**EXERCISE TASK**: Please turn the stretch of the material from the line containing "I will coord(556,574)." through the line containing "Action: click(x=418, y=312)" into a numbered list, leaving out any blank lines.

## START

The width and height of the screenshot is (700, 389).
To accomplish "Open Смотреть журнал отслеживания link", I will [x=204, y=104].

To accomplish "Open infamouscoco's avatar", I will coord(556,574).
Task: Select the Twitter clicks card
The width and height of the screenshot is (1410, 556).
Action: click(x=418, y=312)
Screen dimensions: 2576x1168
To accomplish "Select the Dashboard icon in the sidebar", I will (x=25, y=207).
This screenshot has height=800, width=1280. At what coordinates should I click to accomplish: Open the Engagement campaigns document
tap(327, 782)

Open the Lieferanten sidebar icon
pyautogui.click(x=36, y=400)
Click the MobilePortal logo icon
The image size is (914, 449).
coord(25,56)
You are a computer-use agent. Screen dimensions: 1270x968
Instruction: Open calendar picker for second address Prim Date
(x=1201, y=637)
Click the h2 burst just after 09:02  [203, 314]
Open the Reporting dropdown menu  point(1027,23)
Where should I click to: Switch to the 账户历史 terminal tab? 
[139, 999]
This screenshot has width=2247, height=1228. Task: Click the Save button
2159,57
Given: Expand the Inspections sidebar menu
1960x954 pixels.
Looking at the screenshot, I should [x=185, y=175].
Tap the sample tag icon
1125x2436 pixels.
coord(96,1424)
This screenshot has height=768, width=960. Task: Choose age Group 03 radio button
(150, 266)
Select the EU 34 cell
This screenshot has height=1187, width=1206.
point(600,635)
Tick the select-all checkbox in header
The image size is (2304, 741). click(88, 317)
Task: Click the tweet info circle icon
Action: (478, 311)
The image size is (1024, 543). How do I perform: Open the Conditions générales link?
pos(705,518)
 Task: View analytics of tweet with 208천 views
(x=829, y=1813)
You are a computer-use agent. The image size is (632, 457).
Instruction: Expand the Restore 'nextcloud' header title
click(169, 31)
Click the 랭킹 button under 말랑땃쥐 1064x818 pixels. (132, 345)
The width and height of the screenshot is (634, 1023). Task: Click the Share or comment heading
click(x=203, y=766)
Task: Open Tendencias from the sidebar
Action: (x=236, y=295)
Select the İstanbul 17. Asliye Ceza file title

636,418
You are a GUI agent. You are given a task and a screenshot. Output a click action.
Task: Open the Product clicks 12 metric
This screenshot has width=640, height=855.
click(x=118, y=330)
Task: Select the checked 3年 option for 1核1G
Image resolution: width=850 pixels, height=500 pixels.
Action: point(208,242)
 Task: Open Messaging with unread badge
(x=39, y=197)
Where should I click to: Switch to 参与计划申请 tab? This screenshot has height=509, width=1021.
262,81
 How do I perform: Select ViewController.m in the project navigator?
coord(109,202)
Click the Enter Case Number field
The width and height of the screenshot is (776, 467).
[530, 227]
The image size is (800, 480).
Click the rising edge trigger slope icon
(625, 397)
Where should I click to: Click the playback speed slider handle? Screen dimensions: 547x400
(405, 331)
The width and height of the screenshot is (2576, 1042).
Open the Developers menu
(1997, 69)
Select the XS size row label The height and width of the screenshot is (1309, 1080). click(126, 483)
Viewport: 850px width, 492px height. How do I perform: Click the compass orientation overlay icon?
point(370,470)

## END

**WRITTEN SOLUTION**:
1. To accomplish "Open infamouscoco's avatar", I will coord(556,574).
2. Task: Select the Twitter clicks card
3. The width and height of the screenshot is (1410, 556).
4. Action: click(x=418, y=312)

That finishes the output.